La prospettiva più interessante è sicuramente la maniera in cui questo direttore della fotografia passato alla regia dirige un cast nutrito all'insegna della più totale freddezza. Le molte emozioni messe sul piatto dalla trama sono tali sempre e solo a parole, poichè la messa in scena tende a sottrarre qualsiasi plausibilità al pathos con un rigore e un metodo così costanti da apparire come una chiara scelta. Le più accorate dichiarazioni d'amore al pari dei sacrifici più costosi sono mostrati come scelte razionali che non sorprendono nessuno. In questo film in cui un uomo diventa intelligenza artificiale, cioè viene implausibilmente "uploadato" dentro un computer per fondere la propria mente alle potenzialità di calcolo delle macchine, tutti sembrano uniformarsi ad uno standard emotivo da circuito integrato. Scelta molto poco commerciale che probabilmente Transcendence pagherà ma che indubbiamente lo rende strano.

Così la storia in apparenza molto normale (ma occhio al bel ribaltamento finale) che si muove su standard di fantascienza fantasiosi e poco probabili e inizia con un flashforward in stile The Last of us, afferma una sorta di superiorità effettiva delle macchine portando lo spettatore a rimbalzare più volte tra le due fazioni in campo. Nel conflitto della storia infatti non è semplice capire quale sia la parte da prendere, senza dubbio la caratteristica più sorprendente di un film altrimenti condotto sui binari dell'esagerazione meno suggestiva (iperboliche nanotecnologie vicine alla magia).

In sostanza non sta nella genesi di quest'intelligenza umano/artificiale il vero fascino del film (come solitamente capita in casi simili) ma nella maniera in cui essa decide di comportarsi e quindi di interpretare il proprio ruolo nei riguardi degli uomini e in come gli uomini agiscano di conseguenza. La consueta opposizione logica di spirituale (uomini) e materiale (tecnologia) è giocata dando agli uni e gli altri ruoli non canonici.
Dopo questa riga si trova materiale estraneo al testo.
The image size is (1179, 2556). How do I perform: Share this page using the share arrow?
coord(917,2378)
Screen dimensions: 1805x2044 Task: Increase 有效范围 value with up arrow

Cinema, serialità televisiva e videogiochi stanno convergendo sempre di più verso un paradigma apocalittico in cui gli scenari da fine del mondo tendono a privilegiare la minaccia umana, descrivendo l'uomo come la fonte principale di pericolo, ben più di morti viventi e intelligenze artificiali. Transcendence si inserisce pienamente in questa tendenza attualizzando il tema del conflitto con le macchine.